Tool Command Purpose
al-tools csv2sqlite just csv2sqlite Import CSV → SQLite for editing
al-tools sqlite2csv just sqlite2csv Export SQLite → CSV after editing
al-tools generate (part of just build) Create derived CSVs (license field joins)
al-tools check just check-data Validate data, find missing hints
Brainbrew just build Transform sources → CrowdAnki format
CrowdAnki Anki menu Import build/ directories into Anki

Key Points

  • CSV files are the source of truth — they're versioned in git
  • SQLite is a convenience layer — easier to query/edit than CSV, but not versioned
  • Generated CSVs are derived — don't edit them; they're recreated on each build
  • build/ is output only — import into Anki, don't edit directly

Working with the Data

The project uses CSV files as the source of truth, but tools work with a SQLite database for efficiency.

Initial Setup

Import CSV files into SQLite:

uv run al-tools csv2sqlite -i src/data
# Or: just csv2sqlite

This creates data.db (which is git-ignored).

Workflow for Editing Data

  1. Import CSV to SQLite (if not done already):

    just csv2sqlite
  2. Edit data: Use SQL tools (sqlite3, DB Browser, DBeaver, etc.) to query/update data.db

    Example queries are in CLAUDE.md.

  3. Export back to CSV:

    just sqlite2csv
  4. Commit changes:

    git commit -m "feat: add Spanish audio for food vocabulary"

Safety features:

  • Database auto-creates from CSV if missing
  • Prompts with options if CSV files are newer than database (overwrite/ignore/cancel)

Build Decks

To test your changes in Anki:

# Check for data issues
just check-data

# Build all decks (includes sqlite2csv + generate)
just build

Import into Anki

  1. Open Anki
  2. Go to File → CrowdAnki: Import from disk
  3. Select a directory from build/ (e.g., build/EN_to_ES_625_Words)
  4. Review the deck like any other Anki deck

Systematic Deck Review

Generate a spreadsheet and combined audio file for comprehensive deck review:

uv run al-tools export-review -s en_us -t fr_fr

This creates:

  • build/review/review_en_us_to_fr_fr.xlsx - Excel spreadsheet with all entries
  • build/review/review_en_us_to_fr_fr.mp3 - Combined audio file

Open the files:

# Linux
libreoffice build/review/review_en_us_to_fr_fr.xlsx &
vlc build/review/review_en_us_to_fr_fr.mp3

# macOS
open build/review/review_en_us_to_fr_fr.xlsx
open build/review/review_en_us_to_fr_fr.mp3

# Windows (in WSL, access files from Windows)
explorer.exe build/review/

Requires: ffmpeg (for audio concatenation)

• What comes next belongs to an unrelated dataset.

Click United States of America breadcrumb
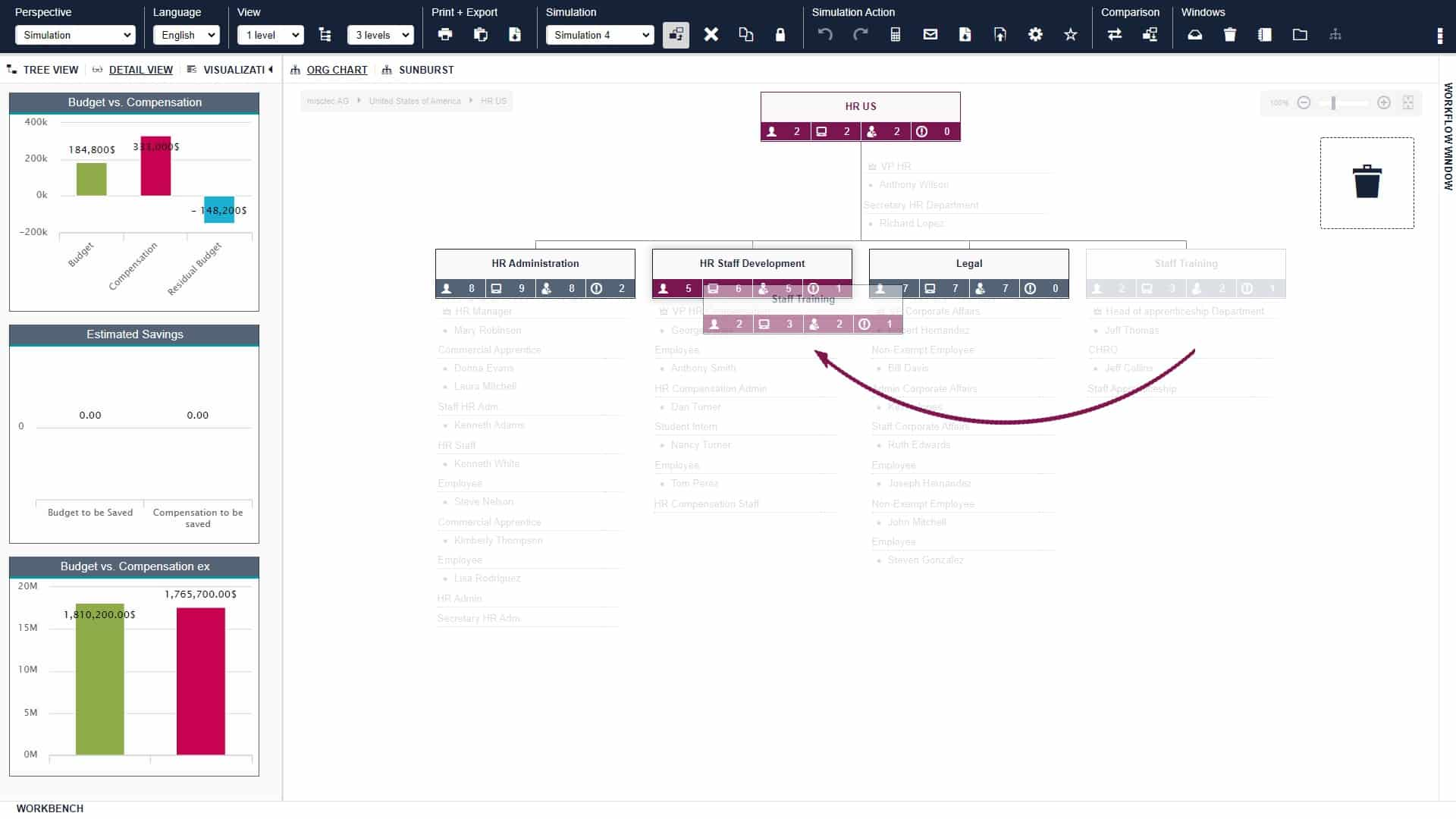 click(x=414, y=101)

For detailed instructions on how to use these files, see CONTRIBUTING.md.

Code Quality

This project uses Ruff for linting and formatting Python code.

Run Code Checks

Before committing code:

just check-code  # Format + lint
just test        # Run tests

Or run all checks (code + data):

just check

Testing

Run the test suite:

uv run pytest
# Or: just test

Writing Tests

Follow these guidelines when writing or modifying tests. See ADR-005 for the full rationale.

Test observable behavior through the public interface. Call the same functions that users/callers use (e.g., csv2sqlite(), generate_audio()). Assert on observable outputs — files on disk, database state, return values — not on how the code internally arrived there. Tests that rely on implementation details break on every refactor.

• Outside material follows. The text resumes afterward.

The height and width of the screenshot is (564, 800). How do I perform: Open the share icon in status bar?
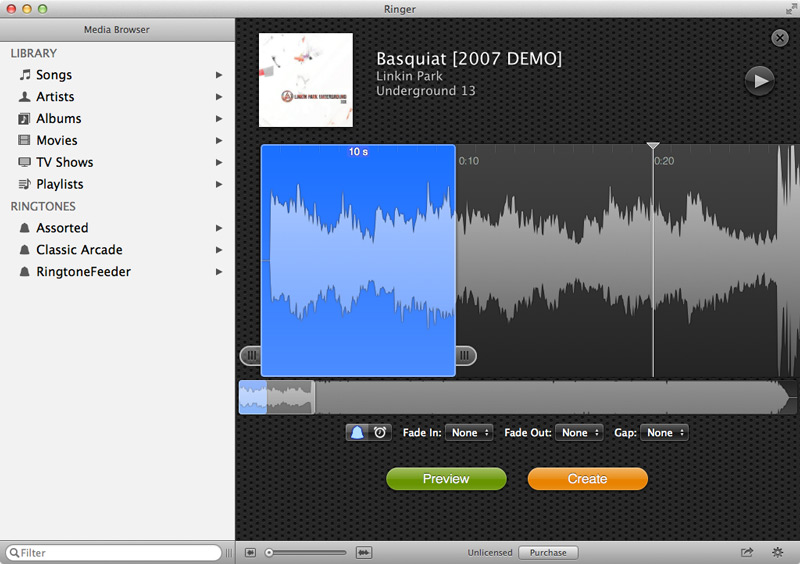click(x=746, y=552)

Do not test private functions. Functions prefixed with _ are implementation details tested implicitly through the public functions that use them. Only test a private function directly when there is genuinely no practical way to cover the behavior through the public interface.

Prefer testing at the highest practical level. When possible, exercise a meaningful workflow end-to-end rather than testing small pieces in isolation. For example, test the full CSV→SQLite→CSV round-trip rather than individual import/export helpers.

Minimize mocking. Use real SQLite databases, real filesystems (tmp_path), and real CSV parsing — they're fast and deterministic. For external services (Google Cloud TTS, subprocess calls to git/gh), use simple fakes or dependency injection (tts_client parameter) rather than unittest.mock.patch on internal functions. Fakes for external boundaries live in tests/fakes.py.

Use testdata_dir and golden_dir fixtures (from tests/conftest.py):

  • testdata_dir: Checked-in input files for a test. Use when input data is easier to maintain as files than inline strings (e.g., CSV files, YAML configs).
  • golden_dir: Checked-in expected output files. Use for complex or multi-line output that would clutter the test. Auto-updatable with --update-golden.

Both fixtures resolve to a directory scoped to the current test function (e.g., tests/core/testdata/test_csv_roundtrip/test_roundtrip_preserves_all_files/).

Update Golden Files

If you intentionally change test output:

just test-update-golden

Learning Hints

Learning hints disambiguate words with multiple meanings (e.g., "light" = brightness vs. weight). There are four hint types: pronunciation, reading, spelling, and listening.

For complete documentation with examples, see docs/learning-hints.md.

Quick Example

English "race" has two meanings:

  • Race (competition) → German "das Rennen"
  • Race (ethnicity) → German "die Rasse"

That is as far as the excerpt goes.